Down to the details. Lorenza had problems with her boyfriend, so Andrea suggested she write to Father Giussani, who wrote back: “Dearest Lorenza, I am very grateful for the gesture of friendship of your letter. It is a serious issue–I don’t want to underestimate it–but to me it looks like a trial as well. Fulfillment comes through the task that God gives us. You have to follow the sign that got you started. Patiently but firmly, without a violent claim on ourselves, ask the Lord to be able to embrace the companionship that He gave you, because, in freedom, He would let you see if it wasn’t truly His will. Remember–I know you know it–that sacrifice will accompany us anyway; we just need to accept it freely. Let me know when you will be in Milan, because I want to take some time to talk and explain my thoughts on the matter. In the meantime, be at peace, because the effort of verification or of constancy will not rob you of anything that is right for you; you are free! I embrace you.”

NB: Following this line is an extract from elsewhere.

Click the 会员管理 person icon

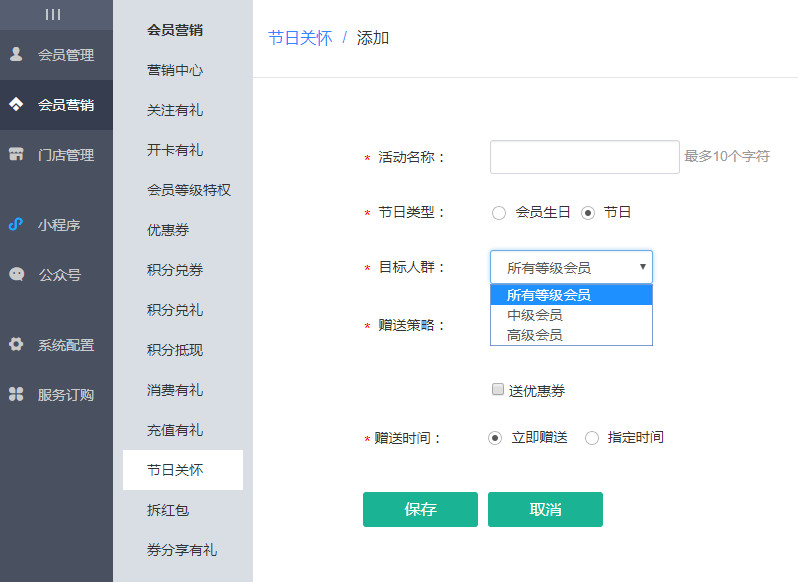click(16, 55)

Adult vocation. Lorenza comments: “Thinking of Fr. Giussani, those were the years when my adult vocation matured. The relationship with them, with Giussani, and with Jesus, gave roots to the certainty that, later, allowed me to face existence in its many details.” For her this meant–once she graduated college–leaving Siena, and then… “…accepting the proposal to move to Germany to study and continue in that missionary adventure. Later there was marriage, kids, work, and the death last summer of my husband Alberto, one of the people who had accompanied Andrea in 1976 on his first trips to Siena. All this on account of that merciful Presence Who, as a sign of His preference, called Andrea and Alberto together, on the same day, to His house.” It’s the same for Dado, who remained in Siena after graduating, until he fell ill and had to return to Milan. He then moved to Lima with Andrea, to the first Memores Domini house in Peru. He says, “On that occasion, Fr. Giussani told me again to take unity to heart. One thing is clear to me: vocation and mission are an event–not an effort–within a presence that is given. It is that same presence that I live with my students now, after thirty years, in the high school where I teach, on the outskirts of Milan.”